WORK TO BE COMPLETED
Pick out every line of the listing below that contains the string "Click", matching case exactly, and copy those lines.

Item-finding listing:

'''

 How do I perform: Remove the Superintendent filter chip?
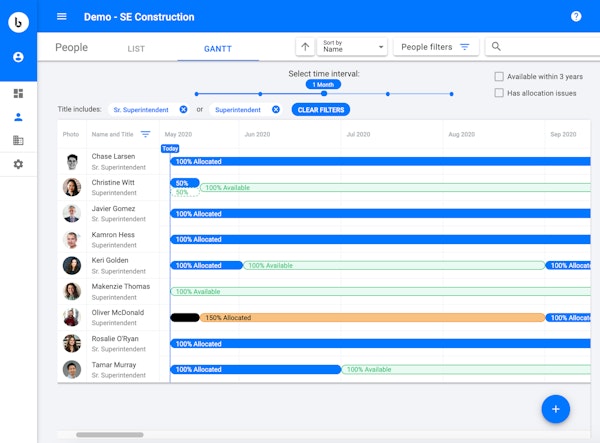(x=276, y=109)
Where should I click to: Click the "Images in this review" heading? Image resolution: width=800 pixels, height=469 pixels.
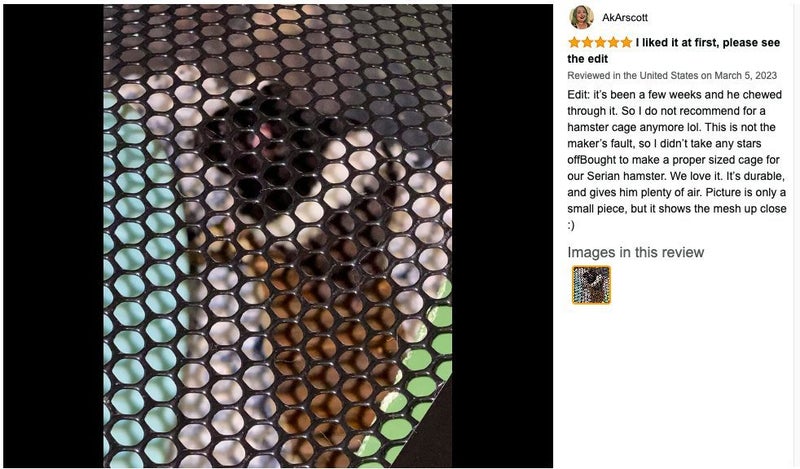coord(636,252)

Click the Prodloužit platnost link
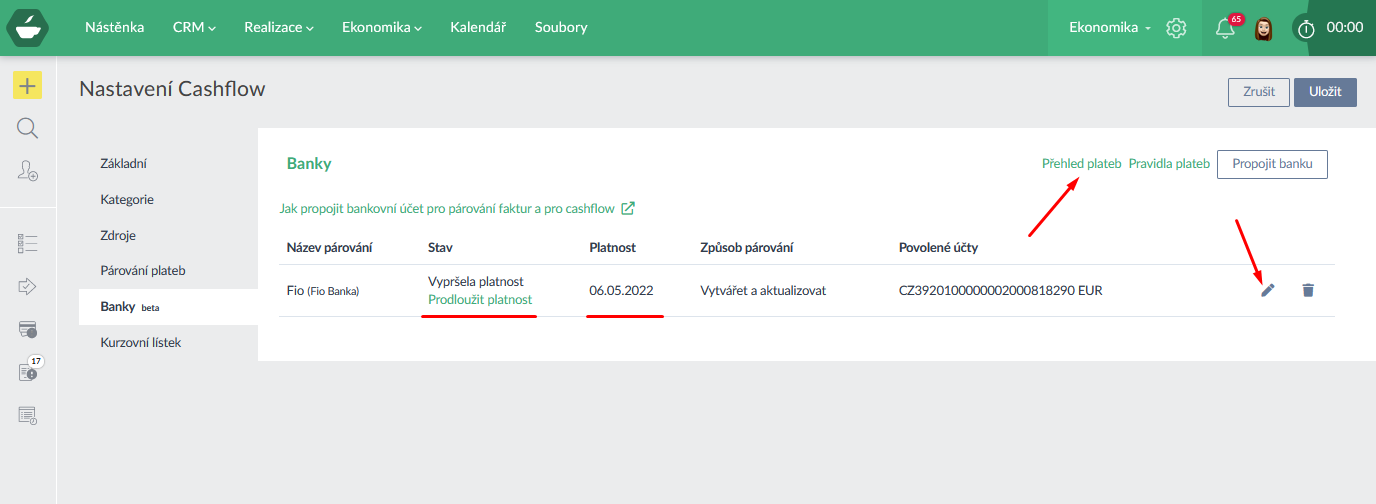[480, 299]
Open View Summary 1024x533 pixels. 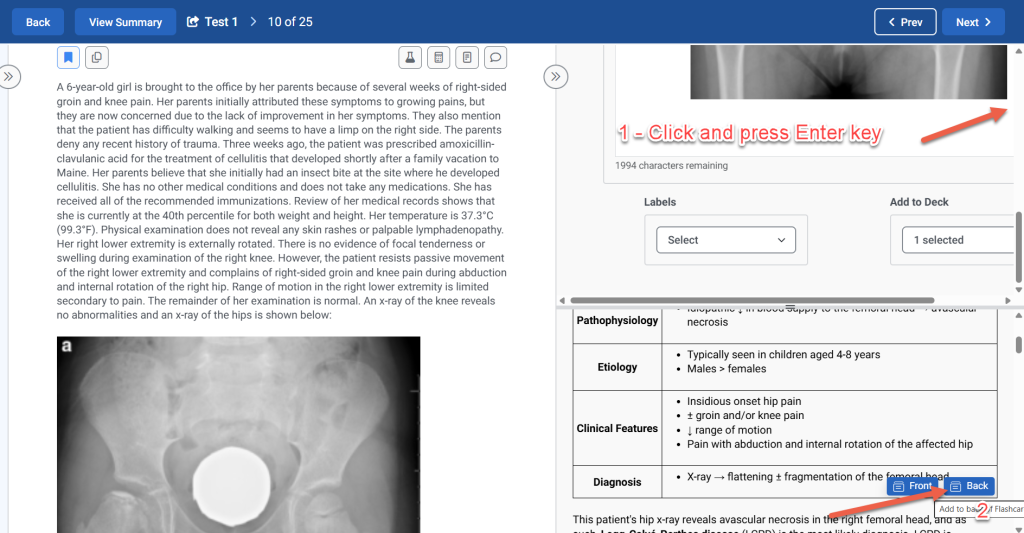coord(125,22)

'''

OUTPUT OF THE TASK
Where should I click to: Click the "Images in this review" heading? Image resolution: width=800 pixels, height=469 pixels.
Click the Prodloužit platnost link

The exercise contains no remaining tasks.